While the state often holds a
central place in contemporary discourse, it may be overemphasized both in terms
of its perceived power and its functional importance. Perhaps what truly shapes
modernity is not the state's centralization but rather the process of "governmentalization"
– the increasing focus on governance techniques within the state apparatus.
We currently exist within an
era characterized by "governmentality," a concept first recognized in
the 18th century. This phenomenon of the state becoming increasingly governed
is paradoxical. While the problems and techniques of governance have become the
primary political issues, this very governmentalization has also enabled the
state's survival. The continual definition and redefinition of the state's competence,
as well as the distinction between public and private spheres, are made
possible by the tactics of governmentality.
We can roughly outline the
historical forms of power in the West in three stages:
The state of justice, rooted
in feudal territorial regimes and characterized by a society governed by laws
and reciprocal obligations.
The administrative state,
emerging with the delineation of national boundaries in the 15th and 16th
centuries, characterized by regulation and discipline.
The governmental state,
defined not solely by territoriality but by the management of population, its
density, and economic factors.

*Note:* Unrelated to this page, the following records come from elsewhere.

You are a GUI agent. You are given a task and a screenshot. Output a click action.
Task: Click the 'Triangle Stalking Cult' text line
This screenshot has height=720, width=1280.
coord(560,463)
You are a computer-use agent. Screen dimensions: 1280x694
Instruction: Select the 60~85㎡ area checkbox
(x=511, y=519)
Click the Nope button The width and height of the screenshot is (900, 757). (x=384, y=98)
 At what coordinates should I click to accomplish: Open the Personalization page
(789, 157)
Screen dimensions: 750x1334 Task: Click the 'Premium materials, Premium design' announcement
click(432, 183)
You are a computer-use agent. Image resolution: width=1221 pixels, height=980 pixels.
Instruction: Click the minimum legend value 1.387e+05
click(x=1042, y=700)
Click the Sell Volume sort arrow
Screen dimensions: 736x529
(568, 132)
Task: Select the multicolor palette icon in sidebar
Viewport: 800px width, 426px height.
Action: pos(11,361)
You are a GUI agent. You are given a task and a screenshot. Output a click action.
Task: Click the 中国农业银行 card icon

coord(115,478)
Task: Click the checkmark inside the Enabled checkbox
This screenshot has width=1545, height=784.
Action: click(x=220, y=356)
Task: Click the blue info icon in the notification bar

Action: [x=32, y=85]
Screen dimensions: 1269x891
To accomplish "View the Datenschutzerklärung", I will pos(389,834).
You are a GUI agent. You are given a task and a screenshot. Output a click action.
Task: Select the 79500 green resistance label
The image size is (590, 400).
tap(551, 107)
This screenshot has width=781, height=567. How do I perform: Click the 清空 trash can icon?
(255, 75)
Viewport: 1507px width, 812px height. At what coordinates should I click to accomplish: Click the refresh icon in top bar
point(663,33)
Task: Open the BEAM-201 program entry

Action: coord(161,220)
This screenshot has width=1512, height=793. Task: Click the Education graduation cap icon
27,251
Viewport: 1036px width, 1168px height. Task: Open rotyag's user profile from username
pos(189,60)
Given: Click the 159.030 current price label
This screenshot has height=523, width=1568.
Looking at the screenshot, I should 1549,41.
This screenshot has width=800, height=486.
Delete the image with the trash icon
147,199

Territory is only one component of this state,
which operates through security apparatuses.
In subsequent lectures, I will
delve into how governmentality emerged from the archaic Christian pastoral
model and the diplomatic-military techniques developed on a European scale,
particularly after the Treaty of Westphalia. This phenomenon owes its existence
to specific instruments, such as the police, which were contemporaneously
developed alongside the art of government in the 17th and 18th centuries.